Stored records:
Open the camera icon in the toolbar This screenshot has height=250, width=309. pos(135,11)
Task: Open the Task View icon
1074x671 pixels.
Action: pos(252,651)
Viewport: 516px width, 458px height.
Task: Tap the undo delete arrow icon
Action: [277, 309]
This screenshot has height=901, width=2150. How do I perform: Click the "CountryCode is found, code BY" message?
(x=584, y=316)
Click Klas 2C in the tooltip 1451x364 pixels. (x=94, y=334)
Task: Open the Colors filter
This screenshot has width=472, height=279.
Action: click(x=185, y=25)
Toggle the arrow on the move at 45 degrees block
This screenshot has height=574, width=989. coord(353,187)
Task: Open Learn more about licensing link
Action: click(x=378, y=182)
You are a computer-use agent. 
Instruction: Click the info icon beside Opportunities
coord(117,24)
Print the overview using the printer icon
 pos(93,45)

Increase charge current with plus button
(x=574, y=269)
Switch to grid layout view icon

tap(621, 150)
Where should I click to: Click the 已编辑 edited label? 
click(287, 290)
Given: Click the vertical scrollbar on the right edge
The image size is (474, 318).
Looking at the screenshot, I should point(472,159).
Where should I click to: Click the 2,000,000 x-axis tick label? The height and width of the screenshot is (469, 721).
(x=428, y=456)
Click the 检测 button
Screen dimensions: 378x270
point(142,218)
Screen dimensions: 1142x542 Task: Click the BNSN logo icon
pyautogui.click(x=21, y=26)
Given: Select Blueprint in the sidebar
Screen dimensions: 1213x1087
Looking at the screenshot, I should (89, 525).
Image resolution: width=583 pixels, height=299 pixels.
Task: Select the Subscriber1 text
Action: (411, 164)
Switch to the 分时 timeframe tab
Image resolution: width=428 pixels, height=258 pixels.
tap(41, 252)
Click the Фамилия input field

* [PROBLEM REQUIREMENTS] Print exactly the lines from the beginning of the entries through the line with "Click Klas 2C". Output nothing more.

* [WRITTEN RESPONSE]
Open the camera icon in the toolbar This screenshot has height=250, width=309. pos(135,11)
Task: Open the Task View icon
1074x671 pixels.
Action: pos(252,651)
Viewport: 516px width, 458px height.
Task: Tap the undo delete arrow icon
Action: [277, 309]
This screenshot has height=901, width=2150. How do I perform: Click the "CountryCode is found, code BY" message?
(x=584, y=316)
Click Klas 2C in the tooltip 1451x364 pixels. (x=94, y=334)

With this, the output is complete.